How to get care, and how to keep your case from stalling
The screening is the easy part now. Protecting yourself means managing what happens after it. When a screen is abnormal, ask three questions in the room or on the phone: when is my diagnostic appointment, will this be billed as screening or diagnostic, and who is tracking that I actually get the next step. Knowing whether your follow-up imaging carries cost-sharing lets you check your state's diagnostic-coverage law and push back on a surprise bill before it stops you from going. If a biopsy is ordered, get the date in writing and a contact for results.

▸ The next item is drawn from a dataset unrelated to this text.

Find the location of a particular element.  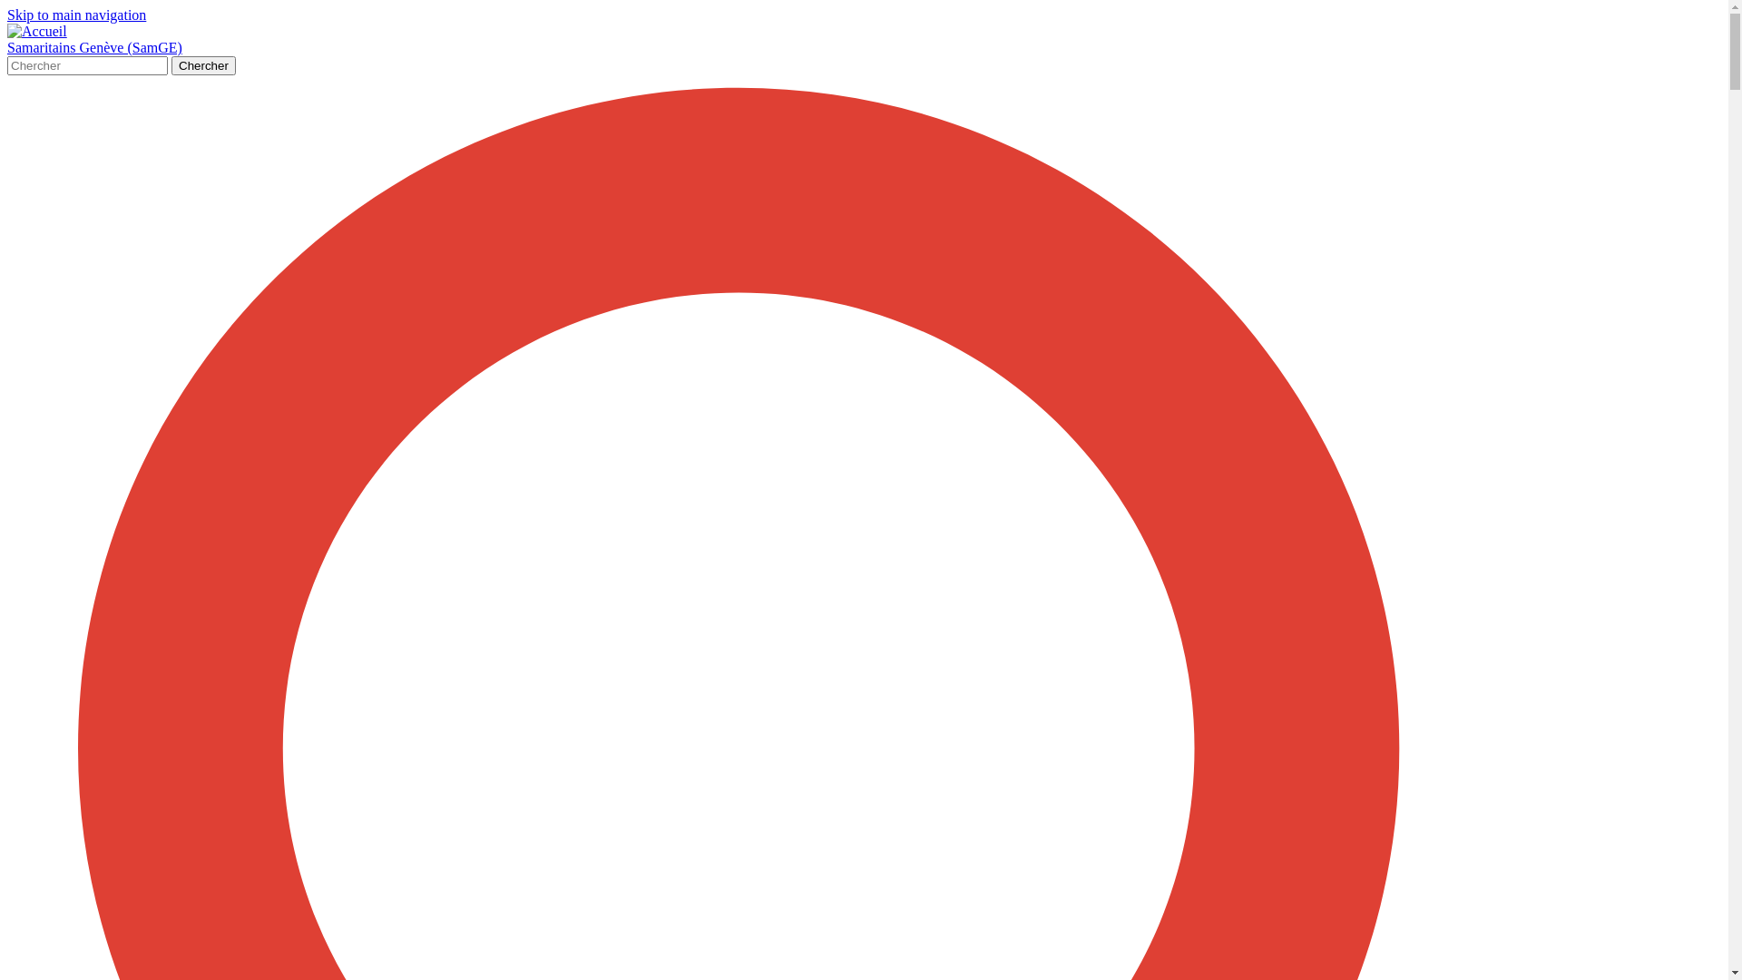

Care from a clinician who takes your symptoms seriously and moves fast changes outcomes. You can find a Black OB-GYN, primary care doctor, or breast specialist in our directory who serves Black patients and will not slow-walk your follow-up. For more on the subtype that drives much of this gap, read our explainer on triple-negative breast cancer in Black women, and on why showing up for the screen still matters, see our piece on Tina Knowles, breast cancer, and Black women's screening.
Frequently asked questions
If Black women get screened the most, why do they still die from breast cancer the most? ▼
The gap is no longer mainly about getting the mammogram. Black women lead the country in screening rates, but they wait longer for diagnostic follow-up after an abnormal result, are diagnosed at later stages more often, start treatment later, and carry a higher burden of aggressive triple-negative disease. The Commonwealth Fund's 2026 report found Black women had the highest breast cancer death rate in 37 of 40 states despite high mammography rates.
Is a diagnostic mammogram free like a screening mammogram? ▼
Not always. The Affordable Care Act requires no-cost screening mammograms, but it does not cover diagnostic follow-up imaging or biopsy. Those are often billed as diagnostic and can carry a copay, coinsurance, or deductible cost. About 20 states have passed laws banning cost-sharing for diagnostic and supplemental breast imaging, but coverage depends on your state and whether your plan is state-regulated or a self-funded employer plan.
How long should I wait after an abnormal mammogram to get follow-up? ▼
Treat it as time-sensitive. Studies show Black women wait significantly longer at every step, with median times of 12 days to diagnostic imaging and 21 more to biopsy, versus 7 and 12 days for white women. Ask for the soonest available diagnostic appointment, get any biopsy date in writing, and confirm who is responsible for tracking your results so your case does not stall between departments.
What is triple-negative breast cancer and why does it matter for Black women? ▼
Triple-negative breast cancer lacks the estrogen, progesterone, and HER2 receptors that many targeted treatments rely on, so it is harder to treat and tends to grow faster. Research puts the risk at nearly three times higher for Black women than white women. Because the most aggressive subtype is more common in this group, delays in diagnosis and treatment carry more consequence.
When did the screening guidelines change, and should Black women start earlier? ▼
In 2024 the U.S. Preventive Services Task Force lowered the recommended start age for biennial screening mammography to 40 for women at average risk. The modeling that supported the change specifically accounted for averting more deaths among Black women, whose mortality gap is widest under age 50. Talk to your clinician about your personal risk and family history, which may warrant earlier or additional screening.